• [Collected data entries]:
□ □ □ □ □

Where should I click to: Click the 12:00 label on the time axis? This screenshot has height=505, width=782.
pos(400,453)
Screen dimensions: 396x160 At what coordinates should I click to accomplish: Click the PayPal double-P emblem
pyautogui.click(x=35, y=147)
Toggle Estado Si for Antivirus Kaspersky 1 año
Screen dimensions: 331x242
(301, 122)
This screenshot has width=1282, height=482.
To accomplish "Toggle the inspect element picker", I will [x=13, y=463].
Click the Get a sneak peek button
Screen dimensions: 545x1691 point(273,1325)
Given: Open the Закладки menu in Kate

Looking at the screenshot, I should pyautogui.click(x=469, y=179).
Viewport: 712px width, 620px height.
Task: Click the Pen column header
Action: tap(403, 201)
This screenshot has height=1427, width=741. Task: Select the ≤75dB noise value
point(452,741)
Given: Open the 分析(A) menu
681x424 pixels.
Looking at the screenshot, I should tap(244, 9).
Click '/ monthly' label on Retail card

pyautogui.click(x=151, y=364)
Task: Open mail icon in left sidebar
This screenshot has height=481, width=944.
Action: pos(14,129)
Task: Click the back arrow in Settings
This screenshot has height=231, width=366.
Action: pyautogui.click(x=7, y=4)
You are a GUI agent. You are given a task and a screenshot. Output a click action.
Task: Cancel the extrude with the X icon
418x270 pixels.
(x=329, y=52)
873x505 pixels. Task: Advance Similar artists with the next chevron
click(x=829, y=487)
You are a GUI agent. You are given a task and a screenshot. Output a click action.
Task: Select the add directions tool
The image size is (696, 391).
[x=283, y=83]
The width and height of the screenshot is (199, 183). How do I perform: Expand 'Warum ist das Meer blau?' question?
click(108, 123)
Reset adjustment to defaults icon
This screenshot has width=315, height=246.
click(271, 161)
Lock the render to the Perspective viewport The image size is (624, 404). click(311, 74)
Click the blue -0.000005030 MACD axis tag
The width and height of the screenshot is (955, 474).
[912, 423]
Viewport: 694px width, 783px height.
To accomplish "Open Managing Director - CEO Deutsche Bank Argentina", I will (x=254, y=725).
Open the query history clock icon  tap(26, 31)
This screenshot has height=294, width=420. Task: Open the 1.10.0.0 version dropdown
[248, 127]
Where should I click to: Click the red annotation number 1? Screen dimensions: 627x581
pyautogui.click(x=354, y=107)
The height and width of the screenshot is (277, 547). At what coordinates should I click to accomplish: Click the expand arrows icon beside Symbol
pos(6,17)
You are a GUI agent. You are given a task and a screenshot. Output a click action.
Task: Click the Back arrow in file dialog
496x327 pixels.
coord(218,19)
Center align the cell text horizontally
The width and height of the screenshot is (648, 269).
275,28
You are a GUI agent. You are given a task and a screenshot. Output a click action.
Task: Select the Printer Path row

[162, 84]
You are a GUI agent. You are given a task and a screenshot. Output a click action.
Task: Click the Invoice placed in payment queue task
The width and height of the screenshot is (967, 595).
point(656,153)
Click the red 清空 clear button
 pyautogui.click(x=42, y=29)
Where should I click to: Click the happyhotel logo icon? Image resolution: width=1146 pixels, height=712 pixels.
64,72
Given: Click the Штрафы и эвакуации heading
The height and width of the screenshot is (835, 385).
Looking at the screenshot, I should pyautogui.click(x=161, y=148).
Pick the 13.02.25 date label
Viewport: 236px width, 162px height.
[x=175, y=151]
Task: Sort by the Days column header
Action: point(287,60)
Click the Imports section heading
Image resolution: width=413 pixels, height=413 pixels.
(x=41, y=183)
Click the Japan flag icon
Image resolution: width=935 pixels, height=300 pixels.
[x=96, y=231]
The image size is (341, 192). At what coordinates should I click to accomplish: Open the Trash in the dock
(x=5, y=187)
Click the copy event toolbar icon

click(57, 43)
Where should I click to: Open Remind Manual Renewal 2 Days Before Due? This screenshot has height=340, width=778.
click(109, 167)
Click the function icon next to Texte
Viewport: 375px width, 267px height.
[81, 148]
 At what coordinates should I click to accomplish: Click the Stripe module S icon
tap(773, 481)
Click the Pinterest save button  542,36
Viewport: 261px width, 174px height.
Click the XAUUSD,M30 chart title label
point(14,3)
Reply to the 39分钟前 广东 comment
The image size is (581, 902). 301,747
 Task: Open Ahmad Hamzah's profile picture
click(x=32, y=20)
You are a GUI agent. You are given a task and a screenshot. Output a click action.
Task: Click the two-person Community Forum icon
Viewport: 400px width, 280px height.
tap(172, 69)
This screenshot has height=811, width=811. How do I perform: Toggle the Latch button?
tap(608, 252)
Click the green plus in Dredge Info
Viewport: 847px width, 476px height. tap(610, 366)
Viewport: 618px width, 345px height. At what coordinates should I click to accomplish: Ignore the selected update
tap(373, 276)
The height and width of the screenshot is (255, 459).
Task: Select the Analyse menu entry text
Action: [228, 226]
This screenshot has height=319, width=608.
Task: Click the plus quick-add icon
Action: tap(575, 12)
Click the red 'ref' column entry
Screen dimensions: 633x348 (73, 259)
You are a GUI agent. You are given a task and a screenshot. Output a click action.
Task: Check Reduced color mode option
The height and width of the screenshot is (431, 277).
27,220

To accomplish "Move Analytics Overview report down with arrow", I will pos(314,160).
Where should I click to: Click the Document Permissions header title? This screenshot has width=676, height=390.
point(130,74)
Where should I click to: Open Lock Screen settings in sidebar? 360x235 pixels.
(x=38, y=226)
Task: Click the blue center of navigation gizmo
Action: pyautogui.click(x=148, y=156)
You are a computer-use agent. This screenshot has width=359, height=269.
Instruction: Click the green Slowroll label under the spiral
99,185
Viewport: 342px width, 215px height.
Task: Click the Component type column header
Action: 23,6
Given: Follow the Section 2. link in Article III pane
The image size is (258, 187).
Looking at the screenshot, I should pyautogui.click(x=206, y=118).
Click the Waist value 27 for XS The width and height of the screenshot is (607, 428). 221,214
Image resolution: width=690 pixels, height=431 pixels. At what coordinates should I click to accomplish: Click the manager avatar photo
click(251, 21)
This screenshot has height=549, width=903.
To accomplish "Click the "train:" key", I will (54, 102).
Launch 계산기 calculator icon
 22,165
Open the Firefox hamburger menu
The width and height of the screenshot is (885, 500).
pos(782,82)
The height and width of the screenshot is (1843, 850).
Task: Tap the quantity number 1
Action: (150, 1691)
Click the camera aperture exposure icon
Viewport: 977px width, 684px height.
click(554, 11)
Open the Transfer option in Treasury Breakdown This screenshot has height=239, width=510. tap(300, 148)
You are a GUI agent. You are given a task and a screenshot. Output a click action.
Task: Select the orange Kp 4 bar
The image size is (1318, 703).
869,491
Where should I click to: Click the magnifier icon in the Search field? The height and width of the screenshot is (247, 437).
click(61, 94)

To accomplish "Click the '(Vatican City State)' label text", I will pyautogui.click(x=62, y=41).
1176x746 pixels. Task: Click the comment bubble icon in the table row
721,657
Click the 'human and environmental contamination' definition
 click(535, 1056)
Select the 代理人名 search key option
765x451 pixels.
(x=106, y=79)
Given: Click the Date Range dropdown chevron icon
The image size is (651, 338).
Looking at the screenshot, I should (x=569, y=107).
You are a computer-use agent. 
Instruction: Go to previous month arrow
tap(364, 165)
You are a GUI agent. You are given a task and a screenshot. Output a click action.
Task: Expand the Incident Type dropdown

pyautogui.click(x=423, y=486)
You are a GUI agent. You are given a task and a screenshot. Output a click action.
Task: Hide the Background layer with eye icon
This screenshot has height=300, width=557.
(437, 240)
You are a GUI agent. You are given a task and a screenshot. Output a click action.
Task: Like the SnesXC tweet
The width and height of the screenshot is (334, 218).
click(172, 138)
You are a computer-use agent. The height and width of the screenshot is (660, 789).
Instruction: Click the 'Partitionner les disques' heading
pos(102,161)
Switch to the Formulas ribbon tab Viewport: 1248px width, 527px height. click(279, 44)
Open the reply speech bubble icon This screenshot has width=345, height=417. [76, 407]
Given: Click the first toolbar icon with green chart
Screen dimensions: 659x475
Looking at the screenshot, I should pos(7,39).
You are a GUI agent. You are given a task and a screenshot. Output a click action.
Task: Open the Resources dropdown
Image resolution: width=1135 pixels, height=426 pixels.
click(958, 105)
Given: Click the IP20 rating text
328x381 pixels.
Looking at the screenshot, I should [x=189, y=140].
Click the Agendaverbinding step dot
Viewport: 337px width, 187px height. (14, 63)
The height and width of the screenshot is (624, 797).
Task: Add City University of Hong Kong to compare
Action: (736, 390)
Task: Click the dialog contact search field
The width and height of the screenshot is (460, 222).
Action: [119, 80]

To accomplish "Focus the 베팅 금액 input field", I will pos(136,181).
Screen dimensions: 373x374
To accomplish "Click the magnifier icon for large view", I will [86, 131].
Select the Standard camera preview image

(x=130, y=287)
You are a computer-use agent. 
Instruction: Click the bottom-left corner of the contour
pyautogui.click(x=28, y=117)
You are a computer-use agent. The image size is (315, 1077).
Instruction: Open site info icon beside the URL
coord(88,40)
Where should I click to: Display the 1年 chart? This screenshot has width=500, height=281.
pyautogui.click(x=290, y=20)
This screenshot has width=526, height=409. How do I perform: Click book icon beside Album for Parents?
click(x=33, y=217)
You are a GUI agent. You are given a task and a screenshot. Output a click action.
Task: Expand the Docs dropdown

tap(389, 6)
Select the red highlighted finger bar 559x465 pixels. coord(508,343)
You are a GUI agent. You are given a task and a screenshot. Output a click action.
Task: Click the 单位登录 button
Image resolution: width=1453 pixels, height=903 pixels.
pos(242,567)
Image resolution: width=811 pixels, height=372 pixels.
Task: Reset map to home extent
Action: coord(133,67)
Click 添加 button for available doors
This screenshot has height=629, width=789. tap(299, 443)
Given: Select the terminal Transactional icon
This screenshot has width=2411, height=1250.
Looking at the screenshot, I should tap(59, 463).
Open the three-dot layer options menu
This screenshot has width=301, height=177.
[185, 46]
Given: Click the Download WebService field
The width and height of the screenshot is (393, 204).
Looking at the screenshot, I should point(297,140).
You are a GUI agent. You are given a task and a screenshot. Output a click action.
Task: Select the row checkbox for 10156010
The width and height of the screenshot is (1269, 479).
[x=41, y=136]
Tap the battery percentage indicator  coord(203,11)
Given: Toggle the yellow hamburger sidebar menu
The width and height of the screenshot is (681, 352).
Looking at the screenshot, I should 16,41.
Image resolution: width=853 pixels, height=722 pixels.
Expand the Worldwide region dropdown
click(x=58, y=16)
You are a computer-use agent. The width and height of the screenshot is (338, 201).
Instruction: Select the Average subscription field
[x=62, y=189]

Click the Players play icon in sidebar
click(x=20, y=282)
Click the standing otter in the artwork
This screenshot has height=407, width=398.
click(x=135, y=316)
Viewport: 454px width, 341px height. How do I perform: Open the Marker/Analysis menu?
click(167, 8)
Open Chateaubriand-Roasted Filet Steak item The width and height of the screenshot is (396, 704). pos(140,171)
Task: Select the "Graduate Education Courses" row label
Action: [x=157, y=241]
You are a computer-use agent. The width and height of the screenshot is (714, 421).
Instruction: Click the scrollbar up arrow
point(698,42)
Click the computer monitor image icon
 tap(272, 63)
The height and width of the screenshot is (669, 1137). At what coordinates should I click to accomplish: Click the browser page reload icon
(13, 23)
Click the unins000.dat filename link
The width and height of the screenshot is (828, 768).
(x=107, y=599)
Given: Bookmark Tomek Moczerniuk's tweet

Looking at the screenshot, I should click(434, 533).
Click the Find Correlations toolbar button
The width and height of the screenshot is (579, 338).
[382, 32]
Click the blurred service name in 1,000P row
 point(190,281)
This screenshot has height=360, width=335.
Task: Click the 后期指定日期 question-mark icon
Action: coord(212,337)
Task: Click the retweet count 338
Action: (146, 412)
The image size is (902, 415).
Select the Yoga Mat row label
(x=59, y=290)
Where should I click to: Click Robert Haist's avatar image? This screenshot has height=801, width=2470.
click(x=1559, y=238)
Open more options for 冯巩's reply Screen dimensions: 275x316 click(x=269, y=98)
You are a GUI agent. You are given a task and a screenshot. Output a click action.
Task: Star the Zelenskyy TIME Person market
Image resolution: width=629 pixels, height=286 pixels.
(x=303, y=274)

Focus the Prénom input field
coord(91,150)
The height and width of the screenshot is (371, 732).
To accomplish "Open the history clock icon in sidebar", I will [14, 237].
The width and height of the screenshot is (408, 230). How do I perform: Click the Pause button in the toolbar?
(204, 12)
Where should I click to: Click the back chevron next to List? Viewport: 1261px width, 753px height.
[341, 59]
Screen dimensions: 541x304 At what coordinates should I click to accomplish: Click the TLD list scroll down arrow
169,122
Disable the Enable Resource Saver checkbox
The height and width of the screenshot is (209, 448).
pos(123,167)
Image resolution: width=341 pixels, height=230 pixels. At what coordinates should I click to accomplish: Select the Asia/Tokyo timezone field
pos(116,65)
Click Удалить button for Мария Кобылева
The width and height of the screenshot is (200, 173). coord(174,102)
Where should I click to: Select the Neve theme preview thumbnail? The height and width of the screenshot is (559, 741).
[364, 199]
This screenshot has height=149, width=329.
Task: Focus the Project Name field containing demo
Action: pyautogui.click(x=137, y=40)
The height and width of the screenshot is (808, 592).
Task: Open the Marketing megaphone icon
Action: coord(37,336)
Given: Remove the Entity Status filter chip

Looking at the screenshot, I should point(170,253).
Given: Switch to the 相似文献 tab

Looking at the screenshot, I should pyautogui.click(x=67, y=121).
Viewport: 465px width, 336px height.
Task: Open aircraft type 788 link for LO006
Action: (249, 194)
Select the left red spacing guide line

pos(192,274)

□ □ □ □ □

• [Directions]:
Copy out every line of the data that includes "dialog".

• [Output of the exercise]:
Task: Click the Back arrow in file dialog
Task: Click the dialog contact search field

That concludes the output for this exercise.